* [Text segment]

Schools rediscover the joy and benefits of building blocks

This young builder at the Yeadon Regional Head Start Center in Yeadon, Pa., impressed President Barack Obama with her building block skills earlier this month. (AP Photo/Charles Dharapak)

This young builder at the Yeadon Regional Head Start Center in Yeadon, Pa., impressed President Barack Obama with her building block skills earlier this month. (AP Photo/Charles Dharapak)

There is a Peter Allen/Carole Bayer Sager classic that proclaims,  “Everything old is new again.” We see that a lot in education.

And here is an example from The New York Times — a story on the resurgence of blocks and block play centers in schools as a counterbalance to prescriptive learning.

The story, which opens with college-educated parents at a workshop on block play, reports that schools and parents are eager to return to foundational activities that encourage exploration and creativity in children and don’t entail filling in the bubbles or sitting in front of screens.

* [Your tasks]
1) In the article about building blocks in schools, which newspaper published the story on the comeback of block play?
2) Continue the article about schools bringing back building blocks, picking up after its final sentence.

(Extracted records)

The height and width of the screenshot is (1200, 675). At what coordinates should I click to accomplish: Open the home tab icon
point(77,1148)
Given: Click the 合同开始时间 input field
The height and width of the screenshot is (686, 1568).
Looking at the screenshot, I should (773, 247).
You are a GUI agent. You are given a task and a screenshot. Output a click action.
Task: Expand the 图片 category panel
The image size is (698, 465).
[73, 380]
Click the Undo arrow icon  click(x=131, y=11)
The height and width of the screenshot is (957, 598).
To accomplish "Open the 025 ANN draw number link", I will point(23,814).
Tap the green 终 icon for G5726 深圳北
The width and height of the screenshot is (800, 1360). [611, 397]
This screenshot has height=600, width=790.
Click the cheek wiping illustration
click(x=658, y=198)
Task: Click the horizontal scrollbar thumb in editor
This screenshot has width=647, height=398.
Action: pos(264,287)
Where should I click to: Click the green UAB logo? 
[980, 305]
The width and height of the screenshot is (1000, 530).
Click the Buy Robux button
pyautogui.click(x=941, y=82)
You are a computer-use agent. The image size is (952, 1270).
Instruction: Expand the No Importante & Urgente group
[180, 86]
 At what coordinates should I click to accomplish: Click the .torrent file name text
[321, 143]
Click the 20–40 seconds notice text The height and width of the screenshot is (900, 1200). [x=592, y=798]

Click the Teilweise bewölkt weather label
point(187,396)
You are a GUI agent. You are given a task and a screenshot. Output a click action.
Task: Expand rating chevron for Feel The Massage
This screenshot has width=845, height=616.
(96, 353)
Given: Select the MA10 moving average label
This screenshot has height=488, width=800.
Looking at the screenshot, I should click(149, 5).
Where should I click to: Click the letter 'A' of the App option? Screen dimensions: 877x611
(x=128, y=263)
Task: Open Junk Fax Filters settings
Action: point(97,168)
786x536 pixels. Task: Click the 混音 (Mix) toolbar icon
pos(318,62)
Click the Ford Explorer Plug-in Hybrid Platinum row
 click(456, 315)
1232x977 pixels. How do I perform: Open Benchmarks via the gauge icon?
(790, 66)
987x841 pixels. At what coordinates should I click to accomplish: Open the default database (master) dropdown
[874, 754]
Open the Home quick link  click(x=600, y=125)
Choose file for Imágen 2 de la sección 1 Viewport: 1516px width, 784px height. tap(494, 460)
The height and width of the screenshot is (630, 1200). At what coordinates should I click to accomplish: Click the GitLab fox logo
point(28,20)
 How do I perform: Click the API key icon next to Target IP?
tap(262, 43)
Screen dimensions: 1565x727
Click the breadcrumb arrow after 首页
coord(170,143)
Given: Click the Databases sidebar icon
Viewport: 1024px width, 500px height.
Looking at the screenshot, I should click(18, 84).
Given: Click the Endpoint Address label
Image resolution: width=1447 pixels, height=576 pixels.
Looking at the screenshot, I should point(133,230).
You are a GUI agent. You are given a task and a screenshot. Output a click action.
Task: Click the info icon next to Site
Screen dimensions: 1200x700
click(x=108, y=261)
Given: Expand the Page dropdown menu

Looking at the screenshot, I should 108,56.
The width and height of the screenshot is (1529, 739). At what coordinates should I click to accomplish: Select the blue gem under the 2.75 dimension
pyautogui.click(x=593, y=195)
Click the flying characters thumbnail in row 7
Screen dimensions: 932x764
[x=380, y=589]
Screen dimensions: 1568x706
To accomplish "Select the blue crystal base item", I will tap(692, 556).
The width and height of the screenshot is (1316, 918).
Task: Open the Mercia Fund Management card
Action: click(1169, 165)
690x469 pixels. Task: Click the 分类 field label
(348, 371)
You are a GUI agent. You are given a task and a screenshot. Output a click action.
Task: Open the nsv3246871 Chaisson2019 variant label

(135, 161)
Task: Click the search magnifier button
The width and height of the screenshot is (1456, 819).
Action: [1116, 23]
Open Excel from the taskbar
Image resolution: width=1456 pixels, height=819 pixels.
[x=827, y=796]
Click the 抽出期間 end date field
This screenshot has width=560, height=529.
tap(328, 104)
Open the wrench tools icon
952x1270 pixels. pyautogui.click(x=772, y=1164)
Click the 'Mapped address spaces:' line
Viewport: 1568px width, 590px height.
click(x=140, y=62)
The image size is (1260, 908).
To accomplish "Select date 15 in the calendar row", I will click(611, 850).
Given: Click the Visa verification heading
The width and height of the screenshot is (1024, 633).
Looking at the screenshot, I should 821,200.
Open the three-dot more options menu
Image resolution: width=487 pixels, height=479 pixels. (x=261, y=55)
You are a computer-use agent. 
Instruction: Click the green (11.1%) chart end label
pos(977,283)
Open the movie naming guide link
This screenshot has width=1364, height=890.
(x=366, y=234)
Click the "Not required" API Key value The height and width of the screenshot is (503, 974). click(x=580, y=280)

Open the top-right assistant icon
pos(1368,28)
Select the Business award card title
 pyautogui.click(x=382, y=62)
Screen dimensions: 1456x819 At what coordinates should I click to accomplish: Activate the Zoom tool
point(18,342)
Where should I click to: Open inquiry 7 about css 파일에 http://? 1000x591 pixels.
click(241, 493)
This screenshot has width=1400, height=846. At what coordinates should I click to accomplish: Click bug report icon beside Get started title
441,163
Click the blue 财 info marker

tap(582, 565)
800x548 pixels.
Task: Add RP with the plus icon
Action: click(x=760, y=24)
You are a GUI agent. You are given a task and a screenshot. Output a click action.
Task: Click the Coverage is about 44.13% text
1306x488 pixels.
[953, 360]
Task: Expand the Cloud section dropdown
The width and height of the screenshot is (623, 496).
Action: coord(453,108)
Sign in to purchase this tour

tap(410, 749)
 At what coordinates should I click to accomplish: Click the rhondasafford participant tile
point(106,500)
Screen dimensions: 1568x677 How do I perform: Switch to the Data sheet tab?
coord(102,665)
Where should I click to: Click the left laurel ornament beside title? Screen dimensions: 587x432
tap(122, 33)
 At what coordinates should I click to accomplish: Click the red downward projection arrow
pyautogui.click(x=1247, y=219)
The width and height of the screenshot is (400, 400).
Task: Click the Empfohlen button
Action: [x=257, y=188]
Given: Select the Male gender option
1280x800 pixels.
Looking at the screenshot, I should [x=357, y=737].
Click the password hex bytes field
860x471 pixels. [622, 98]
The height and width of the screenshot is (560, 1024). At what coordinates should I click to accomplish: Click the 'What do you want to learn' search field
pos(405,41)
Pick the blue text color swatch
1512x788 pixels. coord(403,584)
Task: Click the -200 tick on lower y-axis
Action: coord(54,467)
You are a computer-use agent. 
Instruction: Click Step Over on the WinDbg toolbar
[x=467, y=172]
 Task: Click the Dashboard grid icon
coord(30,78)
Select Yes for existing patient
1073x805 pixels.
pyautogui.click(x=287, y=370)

* [Expected answers]
1) The New York Times.

2)
Most parents can attest that there’s no more winning combination than kids and empty cardboard boxes. But I have to wonder how many parents at the blocks workshop also provide their youngsters laptops, iPads and other electronic treasures.

In fact, if you read the story, you will note that some schools are marrying block play with technology, allowing students to use computers to figure out building designs, create plans and record construction progress.

Here is an excerpt from the Times piece, but try to read the full article:

The Parents League workshop reflects a renewed faith in unit blocks — those basic, indestructible wooden toys created in the early 1900s — sweeping through some elite swaths of New York’s education universe. While many progressive private and public schools have long sworn by blocks, more traditional institutions are now refocusing on block centers amid worries that academic pressure and technology are squeezing play out of young children’s lives.

Eva Moskowitz, the former city councilwoman who runs a fast-growing network of charter schools, said her schools had created a “religion around blocks,” and she proudly advertises their fully outfitted block labs alongside the chess program and daily science classes. The International School of Brooklyn is developing a program using blocks to reinforce foreign-language acquisition. And Avenues, the for-profit school scheduled to open next year in Greenwich Village, is devoting a large section of its kindergarten floor to a block center. “If you talk about block program with parents these days,” said Libby Hixson, director of Avenues’ lower school, “they just light up.”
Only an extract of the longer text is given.